■ TEXT EXTRACT:
— Begin —

How to ensure that FGL can reduce your conjecture to a Boolean formula

FGL is intended to reduce ACL2 conjectures to Boolean formulas that can be solved with a SAT solver. The first step in this process is to reduce the variables of the theorem -- which could represent any object at all -- into a bit-blasted representation of some sort. In GL, this was typically done by providing a shape specifier for each variable, and providing a coverage proof to show that the shape specifier was sufficient to cover all the values of the variable that satisfy the hypotheses of the theorem. In FGL, shape specifiers are not supported (yet); instead, theorem variables are just variables, but rewrite rules can be used to extract a Boolean representation from them.

— End —

■ REQUIRED WORK: Copy the FGL text between "FGL is intended" and "representation from them.", inclusive, replacing "SAT solver" with "satisfiability checker".

■ LISTED ENTRIES:
— Begin —

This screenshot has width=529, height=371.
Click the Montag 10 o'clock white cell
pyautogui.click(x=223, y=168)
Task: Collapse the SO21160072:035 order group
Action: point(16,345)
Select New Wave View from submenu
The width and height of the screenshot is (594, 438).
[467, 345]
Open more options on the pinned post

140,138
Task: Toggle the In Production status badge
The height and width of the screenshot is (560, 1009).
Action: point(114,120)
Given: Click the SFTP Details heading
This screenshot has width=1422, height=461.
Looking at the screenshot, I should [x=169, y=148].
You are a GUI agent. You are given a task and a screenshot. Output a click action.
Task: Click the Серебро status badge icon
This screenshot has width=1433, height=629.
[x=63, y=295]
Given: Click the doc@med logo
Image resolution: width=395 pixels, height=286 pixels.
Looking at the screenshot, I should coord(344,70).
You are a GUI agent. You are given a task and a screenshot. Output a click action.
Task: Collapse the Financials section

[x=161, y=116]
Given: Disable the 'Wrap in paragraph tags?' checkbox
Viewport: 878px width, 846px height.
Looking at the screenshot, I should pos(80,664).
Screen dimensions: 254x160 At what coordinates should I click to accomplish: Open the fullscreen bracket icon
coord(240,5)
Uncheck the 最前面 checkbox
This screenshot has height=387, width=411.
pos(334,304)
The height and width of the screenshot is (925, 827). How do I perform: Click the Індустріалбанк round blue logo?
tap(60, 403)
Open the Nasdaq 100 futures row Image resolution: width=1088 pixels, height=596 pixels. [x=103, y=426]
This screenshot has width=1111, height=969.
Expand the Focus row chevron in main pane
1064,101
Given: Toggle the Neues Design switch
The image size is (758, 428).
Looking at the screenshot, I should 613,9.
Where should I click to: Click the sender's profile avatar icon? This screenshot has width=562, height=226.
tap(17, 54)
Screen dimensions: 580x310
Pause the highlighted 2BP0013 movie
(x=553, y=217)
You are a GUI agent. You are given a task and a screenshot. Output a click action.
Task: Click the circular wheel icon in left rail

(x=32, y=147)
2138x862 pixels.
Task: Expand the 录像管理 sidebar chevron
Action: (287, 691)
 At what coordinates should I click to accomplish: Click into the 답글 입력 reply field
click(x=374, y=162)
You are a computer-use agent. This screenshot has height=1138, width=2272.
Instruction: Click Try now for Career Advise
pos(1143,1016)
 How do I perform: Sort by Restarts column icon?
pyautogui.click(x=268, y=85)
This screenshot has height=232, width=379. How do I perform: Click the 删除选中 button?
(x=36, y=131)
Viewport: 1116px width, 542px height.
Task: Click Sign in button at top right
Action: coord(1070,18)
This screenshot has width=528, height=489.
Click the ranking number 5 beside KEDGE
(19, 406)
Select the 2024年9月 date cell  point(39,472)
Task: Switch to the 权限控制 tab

— End —

■ TASK ANSWER:
FGL is intended to reduce ACL2 conjectures to Boolean formulas that can be solved with a satisfiability checker. The first step in this process is to reduce the variables of the theorem -- which could represent any object at all -- into a bit-blasted representation of some sort. In GL, this was typically done by providing a shape specifier for each variable, and providing a coverage proof to show that the shape specifier was sufficient to cover all the values of the variable that satisfy the hypotheses of the theorem. In FGL, shape specifiers are not supported (yet); instead, theorem variables are just variables, but rewrite rules can be used to extract a Boolean representation from them.